▸ PROBLEM STATEMENT: Note the line containing "Task: Show the About tab"; from it through the last line below, give only those lines again, exactly, both ends included, skipping pictures.

·····

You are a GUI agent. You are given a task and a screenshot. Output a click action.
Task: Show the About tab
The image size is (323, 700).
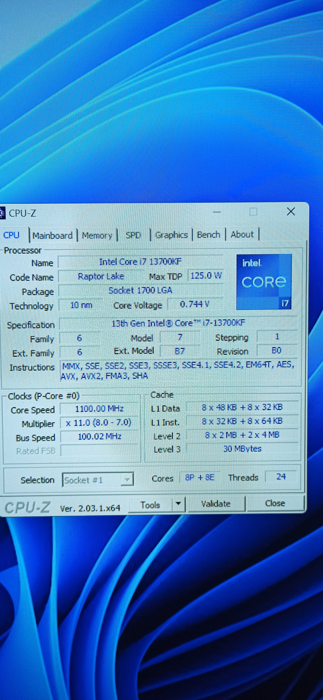[242, 234]
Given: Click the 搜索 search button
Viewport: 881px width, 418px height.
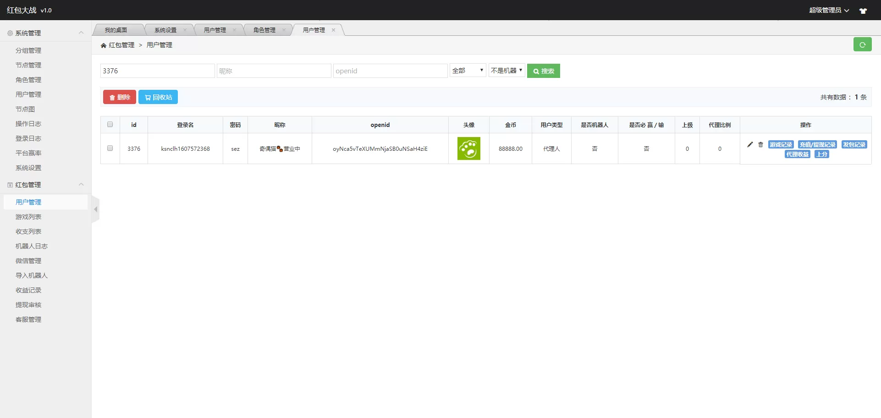Looking at the screenshot, I should (x=544, y=71).
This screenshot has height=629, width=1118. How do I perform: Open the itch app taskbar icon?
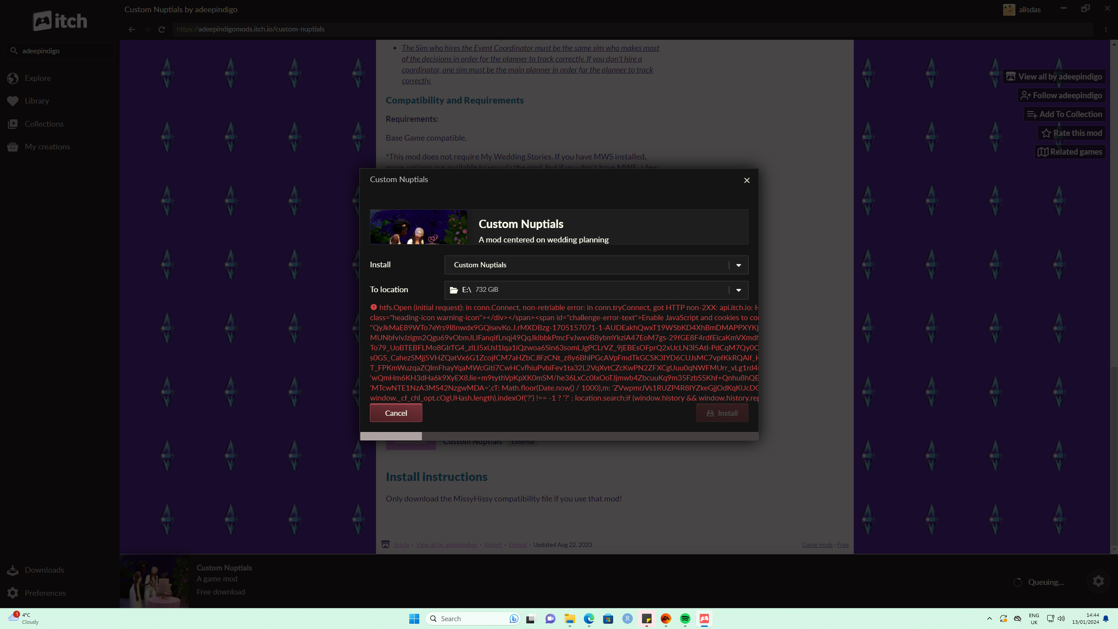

·····

▸ EXERCISE ANSWER:
Task: Show the About tab
The image size is (323, 700).
[242, 234]
Given: Click the 搜索 search button
Viewport: 881px width, 418px height.
Looking at the screenshot, I should (x=544, y=71).
This screenshot has height=629, width=1118. How do I perform: Open the itch app taskbar icon?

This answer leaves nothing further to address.